__CONSIGNE A__
Recopiez l'extrait sur Souleymane, depuis « Au-delà de la » jusqu'à « livraison de repas. ».
__CONSIGNE B__
Selon l'extrait sur Souleymane, pourquoi ne peut-il pas vraiment jouir des fruits de son travail ?

__EXTRAIT DE PAGE__
Au-delà de la dualité : une chaîne d’exploitation

Bien que Souleymane n’ait pas le statut de salarié de l’entreprise de livraison de repas pour laquelle il travaille, la théorie marxiste de l’exploitation éclaire sa situation[1] : en tant que main d’œuvre à très bas coût, il permet à la multinationale de générer une plus-value considérable sur ses courses à vélo, prélevant une partie importante du gain, à la manière des chauffeurs VTC comme Uber[2]. En outre, comme les ouvriers décrits par Marx, Souleymane ne peut pas vraiment jouir des fruits de son travail : déjà, ce n’est pas lui qui élabore les produits qu’il livre – mais plutôt les restaurants ou les fast-foods qui lui préparent les commandes –, et il ne peut, pour des raisons économiques et d’absence de papiers, se faire lui-même livrer un burger ou des sushis via les plateformes de livraison de repas.

Mais Souleymane n’est pas un ouvrier à l’usine : il incarnerait une forme de modernité, de liberté, de flexibilité, des termes associés à l’indépendance, au « nouvel esprit du capitalisme[3] : la sociologie a par exemple bien montré en quoi l’« entreprise de soi » est mode de gestion politique des classes populaires[4]. Dans les faits, Souleymane fait des kilomètres pour quelques billets et doit veiller à ne pas être en retard pour le dernier bus du soir qui le mène à son centre d’hébergement. Si le bus part, ou s’il n’a pas pu s’inscrire pour la nuitée, il reste la rue. Le film restitue ce qui demeure peut-être méconnu, ou ignoré, du grand public, mais bien étayé par la sociologie : les difficultés multiples rencontrées par les immigrés primo-arrivants en France, ou même descendants d’immigrés nés en France, tant sur le marché du travail que sur le plan administratif[5], pouvant parfois conduire à de véritables formes de sous-emploi, de trafic, d’exploitation[6].

Mais sa portée sociologique ne s’arrête pas à ça. En se concentrant sur l’histoire de Souleymane, le film nous donne à voir bien d’autres personnes que Souleymane : ce n’est pas l’histoire d’une relation duale entre un patron et son subalterne, mais celle d’une exploitation en chaînes, dont l’existence, bien rappelée par Simon Bittmann et Ulysse Lojkine dans leur revue de littérature sur le concept d’exploitation[7], complexifie l’approche marxiste du salariat.

__EXTRAITS DES LIGNES__
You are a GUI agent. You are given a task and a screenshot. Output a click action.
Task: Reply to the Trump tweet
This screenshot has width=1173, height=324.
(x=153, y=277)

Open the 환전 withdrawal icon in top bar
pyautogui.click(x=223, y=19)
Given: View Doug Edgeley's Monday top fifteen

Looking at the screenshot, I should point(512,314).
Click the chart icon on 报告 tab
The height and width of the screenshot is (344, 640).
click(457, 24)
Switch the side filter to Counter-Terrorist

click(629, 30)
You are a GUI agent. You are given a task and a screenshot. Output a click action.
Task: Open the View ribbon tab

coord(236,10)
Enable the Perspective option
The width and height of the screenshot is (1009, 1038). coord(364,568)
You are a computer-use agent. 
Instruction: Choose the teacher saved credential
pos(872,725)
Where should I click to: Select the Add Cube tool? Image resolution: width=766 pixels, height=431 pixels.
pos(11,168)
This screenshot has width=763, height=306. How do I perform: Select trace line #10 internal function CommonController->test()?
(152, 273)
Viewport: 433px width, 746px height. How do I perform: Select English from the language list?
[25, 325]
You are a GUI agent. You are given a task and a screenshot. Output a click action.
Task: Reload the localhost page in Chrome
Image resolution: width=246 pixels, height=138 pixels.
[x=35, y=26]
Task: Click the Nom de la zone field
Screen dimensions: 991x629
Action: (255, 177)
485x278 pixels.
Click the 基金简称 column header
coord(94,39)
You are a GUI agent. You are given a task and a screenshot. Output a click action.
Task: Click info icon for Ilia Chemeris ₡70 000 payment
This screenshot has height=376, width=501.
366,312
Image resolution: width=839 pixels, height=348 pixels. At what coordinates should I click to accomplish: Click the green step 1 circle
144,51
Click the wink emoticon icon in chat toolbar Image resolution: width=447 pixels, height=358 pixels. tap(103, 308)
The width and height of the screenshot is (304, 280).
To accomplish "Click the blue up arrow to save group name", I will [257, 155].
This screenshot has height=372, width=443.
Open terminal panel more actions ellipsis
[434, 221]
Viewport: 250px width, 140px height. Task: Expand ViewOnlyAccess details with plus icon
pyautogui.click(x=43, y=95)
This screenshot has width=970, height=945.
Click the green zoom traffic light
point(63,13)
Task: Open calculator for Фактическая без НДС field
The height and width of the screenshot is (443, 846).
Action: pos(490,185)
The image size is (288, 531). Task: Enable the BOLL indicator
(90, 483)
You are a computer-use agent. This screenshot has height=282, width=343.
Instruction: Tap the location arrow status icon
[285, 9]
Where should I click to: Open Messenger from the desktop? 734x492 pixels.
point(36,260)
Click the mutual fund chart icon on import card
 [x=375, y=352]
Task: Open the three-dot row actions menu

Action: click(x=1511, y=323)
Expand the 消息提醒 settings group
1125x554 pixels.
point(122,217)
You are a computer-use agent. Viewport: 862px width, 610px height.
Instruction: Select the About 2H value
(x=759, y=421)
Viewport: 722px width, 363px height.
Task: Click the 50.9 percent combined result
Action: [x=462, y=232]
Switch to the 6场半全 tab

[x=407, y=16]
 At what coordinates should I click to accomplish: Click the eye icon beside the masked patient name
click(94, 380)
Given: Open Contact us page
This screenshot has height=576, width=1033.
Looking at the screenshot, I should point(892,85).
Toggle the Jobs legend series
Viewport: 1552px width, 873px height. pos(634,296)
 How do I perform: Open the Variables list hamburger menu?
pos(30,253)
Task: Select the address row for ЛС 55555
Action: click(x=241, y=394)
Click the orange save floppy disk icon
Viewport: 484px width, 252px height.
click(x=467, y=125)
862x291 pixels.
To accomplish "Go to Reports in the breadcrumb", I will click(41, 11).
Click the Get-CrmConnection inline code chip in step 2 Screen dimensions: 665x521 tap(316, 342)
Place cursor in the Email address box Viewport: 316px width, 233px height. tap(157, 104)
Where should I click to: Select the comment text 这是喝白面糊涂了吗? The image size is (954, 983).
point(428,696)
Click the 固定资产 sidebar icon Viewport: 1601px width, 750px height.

__RÉPONSE COMPLÈTE A__
Au-delà de la dualité : une chaîne d’exploitation

Bien que Souleymane n’ait pas le statut de salarié de l’entreprise de livraison de repas pour laquelle il travaille, la théorie marxiste de l’exploitation éclaire sa situation[1] : en tant que main d’œuvre à très bas coût, il permet à la multinationale de générer une plus-value considérable sur ses courses à vélo, prélevant une partie importante du gain, à la manière des chauffeurs VTC comme Uber[2]. En outre, comme les ouvriers décrits par Marx, Souleymane ne peut pas vraiment jouir des fruits de son travail : déjà, ce n’est pas lui qui élabore les produits qu’il livre – mais plutôt les restaurants ou les fast-foods qui lui préparent les commandes –, et il ne peut, pour des raisons économiques et d’absence de papiers, se faire lui-même livrer un burger ou des sushis via les plateformes de livraison de repas.

__RÉPONSE COMPLÈTE B__
Ce n'est pas lui qui élabore les produits qu'il livre : ce sont les restaurants ou les fast-foods qui préparent les commandes. De plus, pour des raisons économiques et faute de papiers, il ne peut pas se faire lui-même livrer un burger ou des sushis via les plateformes de livraison de repas.